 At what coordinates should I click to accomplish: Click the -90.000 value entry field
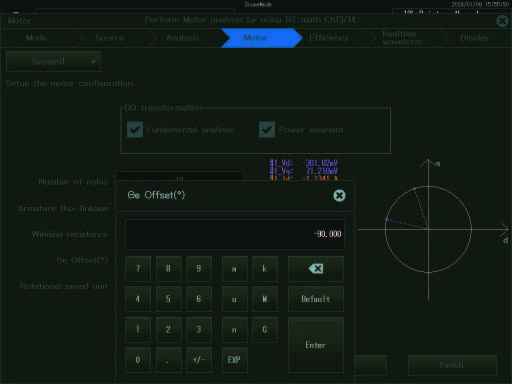pyautogui.click(x=235, y=234)
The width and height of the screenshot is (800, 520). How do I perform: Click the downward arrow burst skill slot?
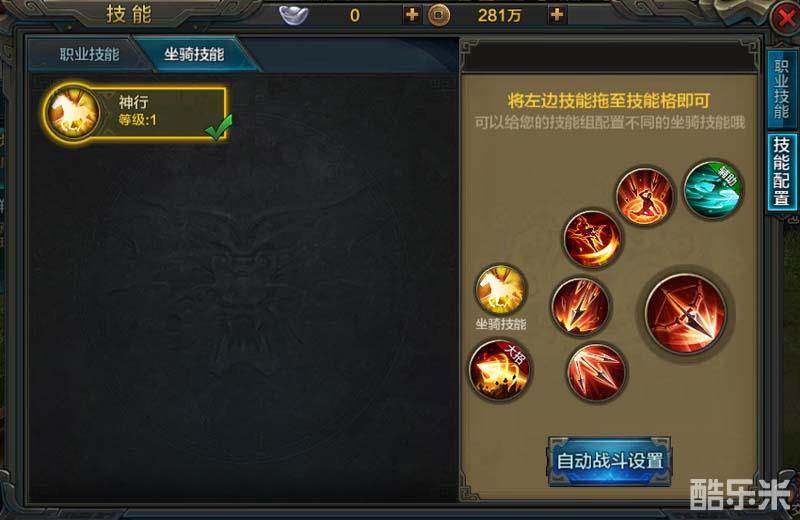point(580,306)
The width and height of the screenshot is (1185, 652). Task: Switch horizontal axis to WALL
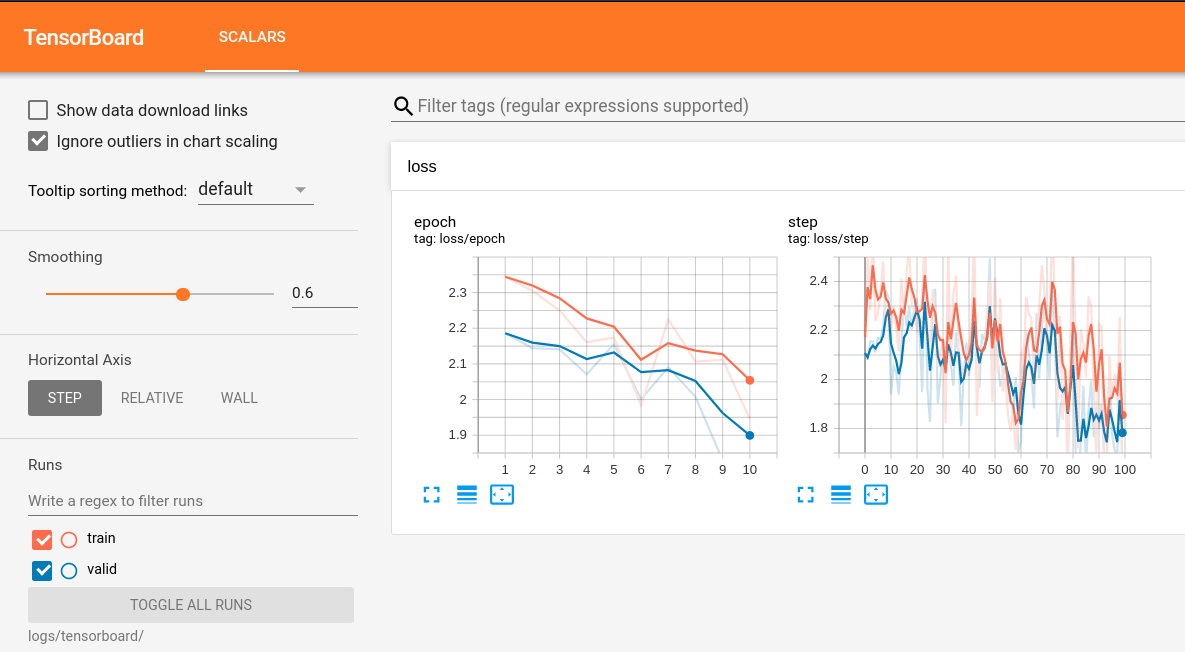[x=239, y=398]
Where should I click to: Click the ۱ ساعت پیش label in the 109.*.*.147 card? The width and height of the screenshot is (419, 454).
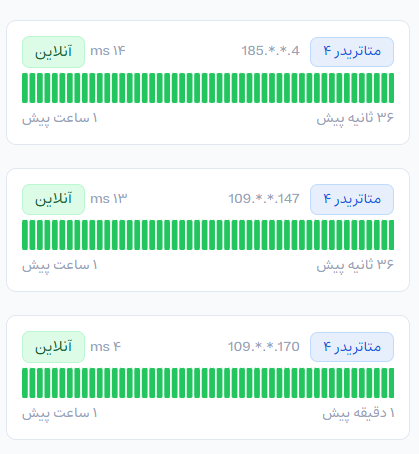tap(60, 266)
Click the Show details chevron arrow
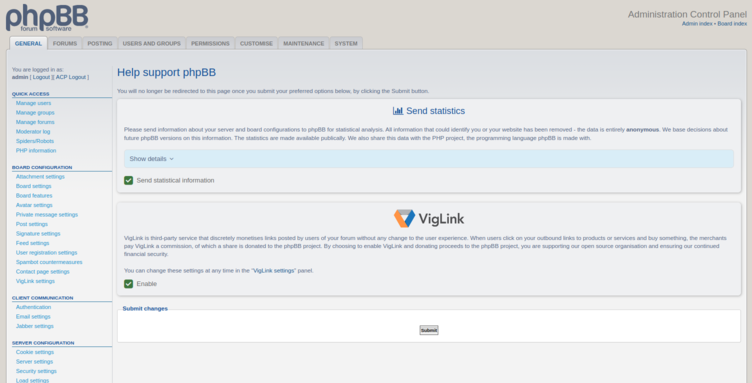The width and height of the screenshot is (752, 383). [172, 159]
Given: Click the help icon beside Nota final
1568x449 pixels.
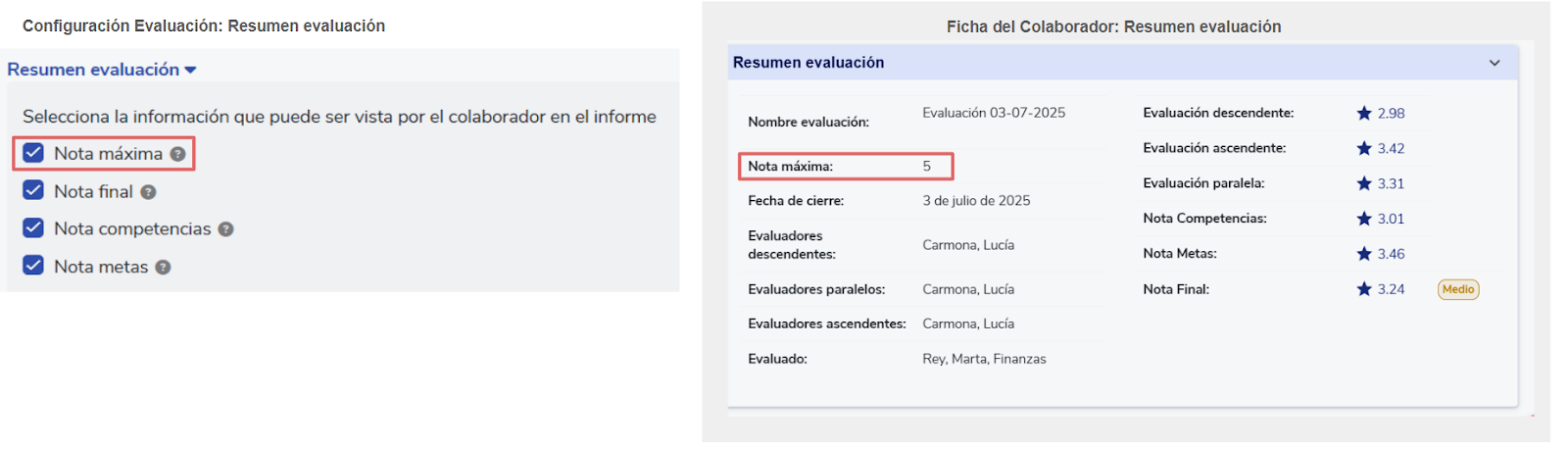Looking at the screenshot, I should point(148,192).
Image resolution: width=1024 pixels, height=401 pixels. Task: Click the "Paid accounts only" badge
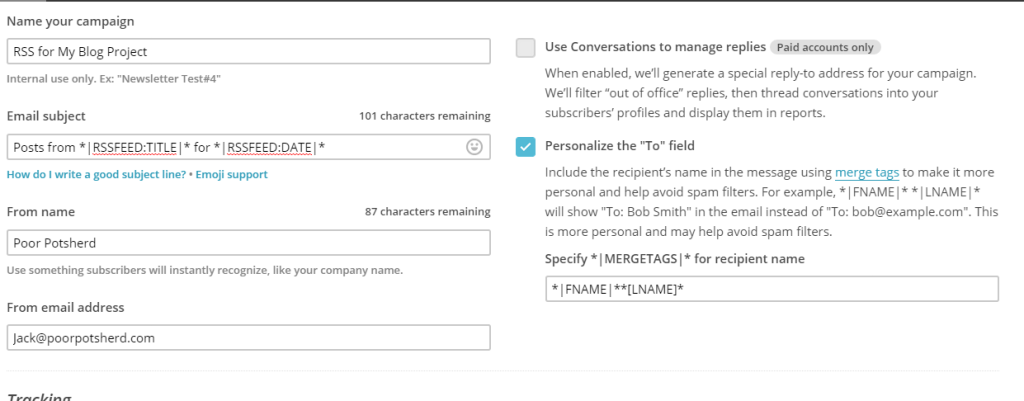[825, 47]
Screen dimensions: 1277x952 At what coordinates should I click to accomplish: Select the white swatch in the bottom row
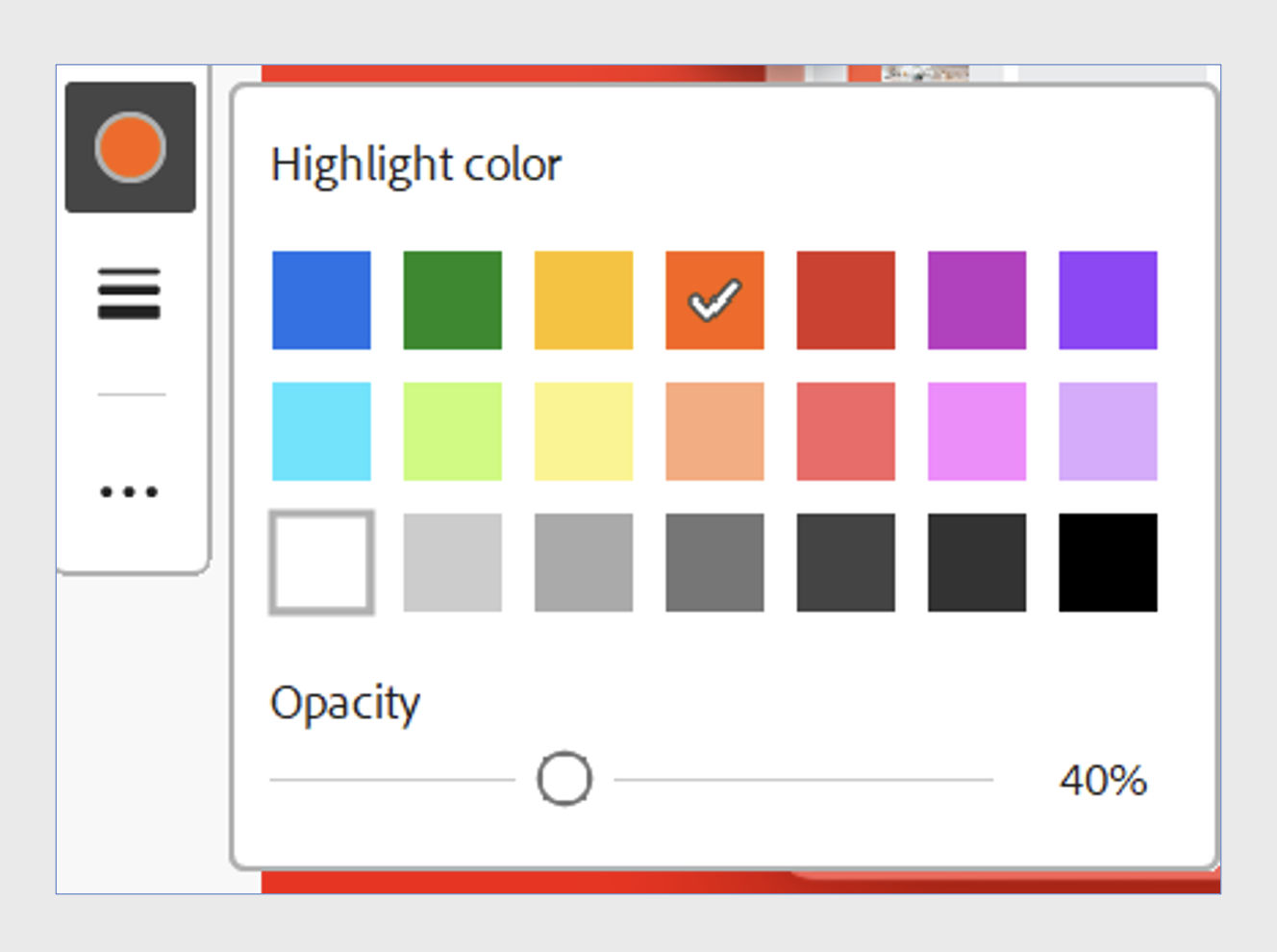(322, 563)
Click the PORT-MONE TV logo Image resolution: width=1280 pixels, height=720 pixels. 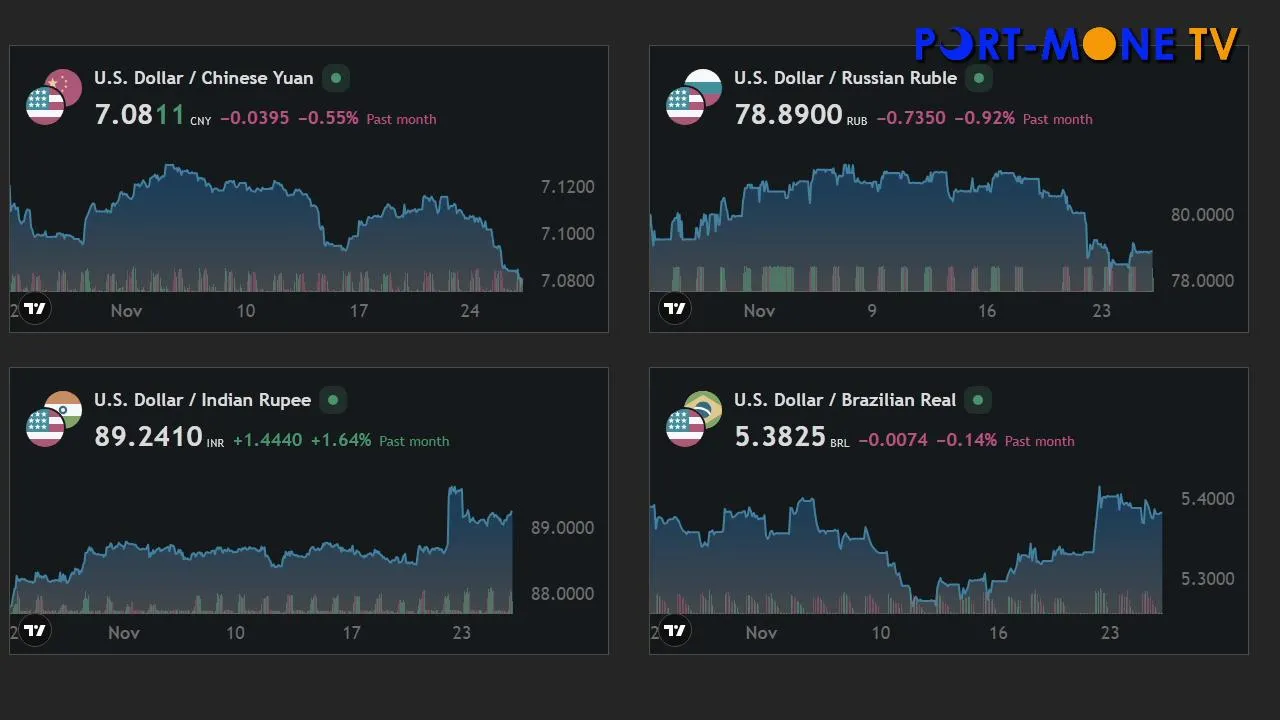[x=1076, y=44]
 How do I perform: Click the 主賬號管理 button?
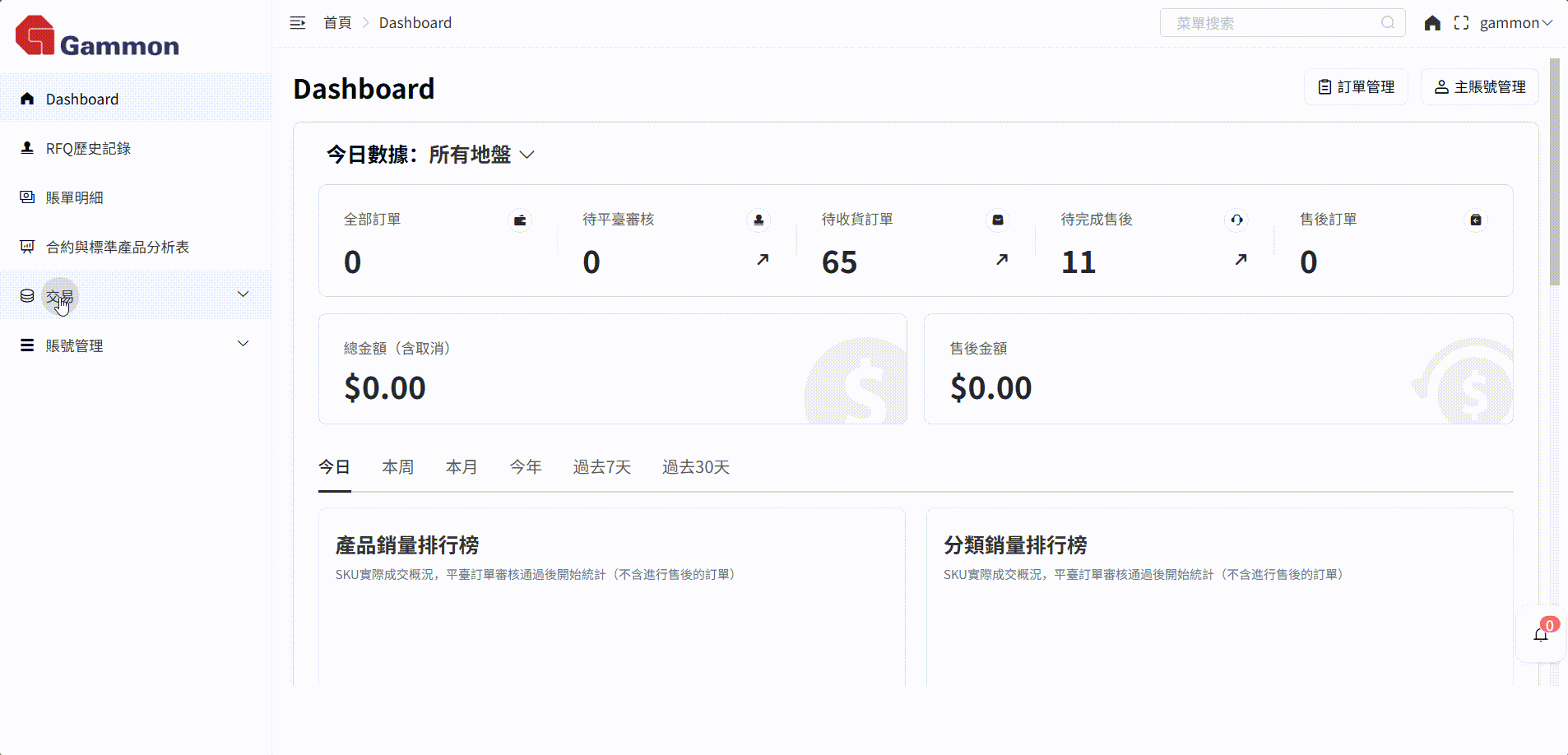1480,87
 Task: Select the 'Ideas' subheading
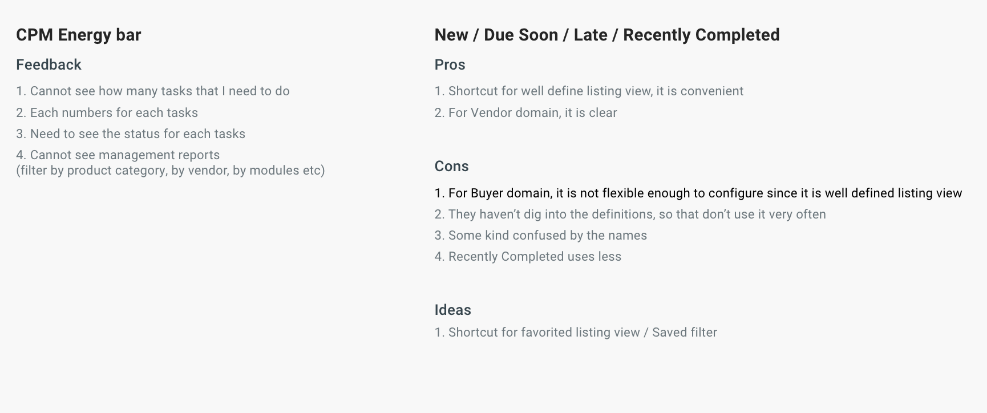pyautogui.click(x=453, y=310)
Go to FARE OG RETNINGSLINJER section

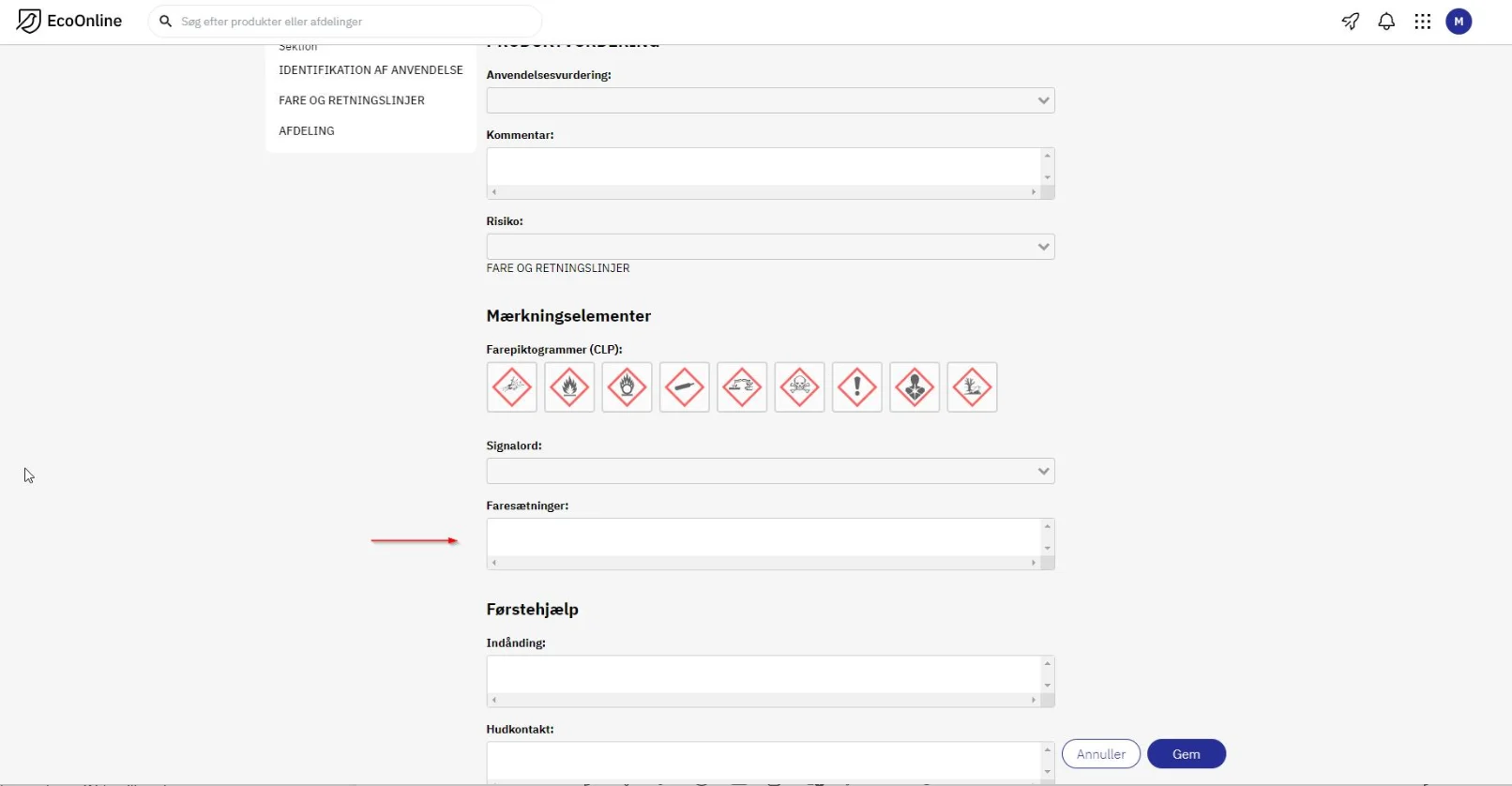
---
Task description: Begin the copy at the line containing "Task: Select the 'Ideas' subheading" and end it at the last line of the records; transcribe exactly and exclude pictures.

Written solution:
 Task: Select the 'Ideas' subheading
pyautogui.click(x=453, y=310)
Go to FARE OG RETNINGSLINJER section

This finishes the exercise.